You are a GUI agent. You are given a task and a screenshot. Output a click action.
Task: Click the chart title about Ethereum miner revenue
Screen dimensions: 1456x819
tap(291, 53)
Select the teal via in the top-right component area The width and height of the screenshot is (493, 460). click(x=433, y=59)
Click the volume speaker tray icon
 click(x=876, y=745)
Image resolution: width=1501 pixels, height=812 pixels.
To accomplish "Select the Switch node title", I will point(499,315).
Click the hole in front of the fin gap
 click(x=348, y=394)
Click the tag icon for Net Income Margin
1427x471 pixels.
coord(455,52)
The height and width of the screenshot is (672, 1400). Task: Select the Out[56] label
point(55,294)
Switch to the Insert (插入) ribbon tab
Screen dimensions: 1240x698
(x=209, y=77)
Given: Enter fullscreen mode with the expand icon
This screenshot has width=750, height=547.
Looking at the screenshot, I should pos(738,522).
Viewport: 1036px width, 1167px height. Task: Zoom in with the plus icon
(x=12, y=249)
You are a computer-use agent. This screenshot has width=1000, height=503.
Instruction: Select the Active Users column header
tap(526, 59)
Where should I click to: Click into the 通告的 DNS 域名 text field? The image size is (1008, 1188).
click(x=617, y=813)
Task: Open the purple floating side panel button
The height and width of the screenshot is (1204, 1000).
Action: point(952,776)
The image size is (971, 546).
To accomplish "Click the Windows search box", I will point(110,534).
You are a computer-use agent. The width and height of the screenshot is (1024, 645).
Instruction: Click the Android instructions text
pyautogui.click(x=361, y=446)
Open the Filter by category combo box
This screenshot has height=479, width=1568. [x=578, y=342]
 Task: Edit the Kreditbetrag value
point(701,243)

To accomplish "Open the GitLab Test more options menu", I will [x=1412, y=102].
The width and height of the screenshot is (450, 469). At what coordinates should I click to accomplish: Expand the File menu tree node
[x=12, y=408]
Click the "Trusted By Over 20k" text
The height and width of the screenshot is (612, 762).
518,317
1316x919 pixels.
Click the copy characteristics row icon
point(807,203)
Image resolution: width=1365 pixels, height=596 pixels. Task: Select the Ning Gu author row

- [TASK DETAILS] If a line in the data above holds the string "title", report that line.

- [TASK OUTPUT]
Task: Click the chart title about Ethereum miner revenue
To accomplish "Select the Switch node title", I will point(499,315).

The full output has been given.